YELLOWSTONE COUNTY, Mont. - Syphilis cases in Yellowstone County increased over 500% in 2022 versus previous years.

"We ended the year 2022 with 149 new syphilis cases in Yellowstone County for an increase of over 500%," Program Manager for Communicable Disease for RiverStone Health Kelly Gardner said.

Gardner said Yellowstone County averaged 28 syphilis cases a year from 2017-2021, compared to 149 cases in 2022.

"We want to destigmatize speaking about sexually-transmitted infections, especially right now with syphilis because it is so widespread and it has increased so much," she said. "We really want people to feel comfortable talking about it so that we can get people tested and treated and taken care of."

Statewide, syphilis cases are the highest they've been since 1948. You can see more information here

DPHHS said there were 15 cases of congenital syphilis in Montana in 2022. Three of those were stillbirths.

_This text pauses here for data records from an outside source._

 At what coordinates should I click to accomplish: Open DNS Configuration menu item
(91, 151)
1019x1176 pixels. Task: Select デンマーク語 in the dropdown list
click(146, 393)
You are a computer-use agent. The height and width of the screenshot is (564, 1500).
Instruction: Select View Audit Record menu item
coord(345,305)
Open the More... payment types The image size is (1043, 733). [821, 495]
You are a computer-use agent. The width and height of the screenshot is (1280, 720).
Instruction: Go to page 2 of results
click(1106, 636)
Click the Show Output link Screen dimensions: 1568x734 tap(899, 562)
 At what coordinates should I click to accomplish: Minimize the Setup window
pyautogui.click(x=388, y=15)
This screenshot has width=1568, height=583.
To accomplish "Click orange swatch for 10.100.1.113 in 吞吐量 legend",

"In a fully developed adult person, it can cause organ damage and death," Gardner said. "So, then, you consider a fetus who isn't even fully developed yet. And, that syphilis gets in there, it can very easily cause major disfunction or death in an unborn child."

Gardner said syphilis is very easily treated, especially in the early stages.

We asked Gardner why there was a big increase in cases:

"There are several things we believe are contributing to the rise in syphilis cases," she said. "One, is that during the pandemic, resources for testing and treating STD's were redirected to dealing with COVID. So, people weren't seen, they weren't tested, they weren't treated nearly as much as we would like just because of the redistribution of those resources. Another reason why syphilis has increased so much is because people aren't aware of it as still being a disease that affects people in our modern times."

More information about syphilis from the Centers for Disease Control and Prevention is available here.

"The symptoms of syphilis will come and go," Gardner said. "And so, often people don't realize that's what they have. They think that perhaps they had a skin irritation that has healed. So, they don't understand what they really have is syphilis and they need to get tested and treated for it."